● Exercise requirements:
From the fair housing passage below, list every basis that it says the Fair Housing Act forbids discrimination on.

● Passage:
↓↓↓
Avoiding Fair Housing Pitfalls – Fair housing for real estate agents and landlords.

Discrimination might seem like a thing of the past, but as a landlord it can be easier than one may realize to make a comment or pose a question that seems innocent but is actually unlawful. In the new millennium, discrimination is often less overt and can even be accidental. Prospective tenants will often ask questions such as “Is this a safe area?” and “Does this neighborhood have a lot of kids in it?” and we, as real estate professionals, have to answer these questions professionally and in accordance with fair housing law. Do you know how to answer these questions? Do you know what can be considered discrimination?

Fair Housing for real estate agents and Landlords

Local laws vary, but The Fair Housing Act clearly states that one may not discriminate based on religion, gender, ethnic background, disability, or familial status.  Many states also have laws regarding discrimination by age and sexual oreintation as well.
↑↑↑
● Data shown:
↓↓↓
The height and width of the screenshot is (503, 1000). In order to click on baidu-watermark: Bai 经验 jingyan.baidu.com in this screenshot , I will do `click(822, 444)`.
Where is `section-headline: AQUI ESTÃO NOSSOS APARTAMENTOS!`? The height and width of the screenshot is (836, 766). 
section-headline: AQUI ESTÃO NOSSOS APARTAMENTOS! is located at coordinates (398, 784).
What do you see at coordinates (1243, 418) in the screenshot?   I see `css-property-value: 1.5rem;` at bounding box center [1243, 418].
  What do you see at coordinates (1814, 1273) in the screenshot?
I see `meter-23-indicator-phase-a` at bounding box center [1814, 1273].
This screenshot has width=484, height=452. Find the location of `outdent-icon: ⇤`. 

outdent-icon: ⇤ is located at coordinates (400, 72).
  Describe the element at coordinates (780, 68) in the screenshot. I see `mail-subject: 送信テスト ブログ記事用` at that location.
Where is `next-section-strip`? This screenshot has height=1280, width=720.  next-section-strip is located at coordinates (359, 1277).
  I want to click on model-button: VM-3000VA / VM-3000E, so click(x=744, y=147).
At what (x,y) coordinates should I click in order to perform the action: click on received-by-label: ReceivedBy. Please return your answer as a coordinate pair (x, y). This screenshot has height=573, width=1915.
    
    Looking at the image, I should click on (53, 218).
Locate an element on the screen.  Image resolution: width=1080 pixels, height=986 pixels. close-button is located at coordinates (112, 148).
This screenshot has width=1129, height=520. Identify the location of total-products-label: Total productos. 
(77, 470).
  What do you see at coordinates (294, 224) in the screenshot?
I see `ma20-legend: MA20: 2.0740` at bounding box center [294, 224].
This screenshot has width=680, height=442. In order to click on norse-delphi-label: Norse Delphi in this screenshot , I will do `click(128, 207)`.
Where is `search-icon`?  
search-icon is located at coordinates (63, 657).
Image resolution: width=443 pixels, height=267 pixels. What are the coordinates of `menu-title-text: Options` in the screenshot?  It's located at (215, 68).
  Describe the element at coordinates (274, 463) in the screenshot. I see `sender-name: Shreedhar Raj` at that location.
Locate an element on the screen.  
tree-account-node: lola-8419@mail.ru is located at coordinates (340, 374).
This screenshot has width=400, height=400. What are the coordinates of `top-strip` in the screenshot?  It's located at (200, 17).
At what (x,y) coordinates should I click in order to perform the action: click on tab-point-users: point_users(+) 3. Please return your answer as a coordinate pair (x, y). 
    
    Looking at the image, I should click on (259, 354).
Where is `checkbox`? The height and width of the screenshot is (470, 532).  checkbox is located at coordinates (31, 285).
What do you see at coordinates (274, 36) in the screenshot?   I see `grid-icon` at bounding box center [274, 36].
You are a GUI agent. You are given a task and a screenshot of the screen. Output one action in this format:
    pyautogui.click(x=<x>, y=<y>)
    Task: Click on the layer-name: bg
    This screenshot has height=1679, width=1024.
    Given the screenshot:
↑↑↑
● Written reply:
religion, gender, ethnic background, disability, familial status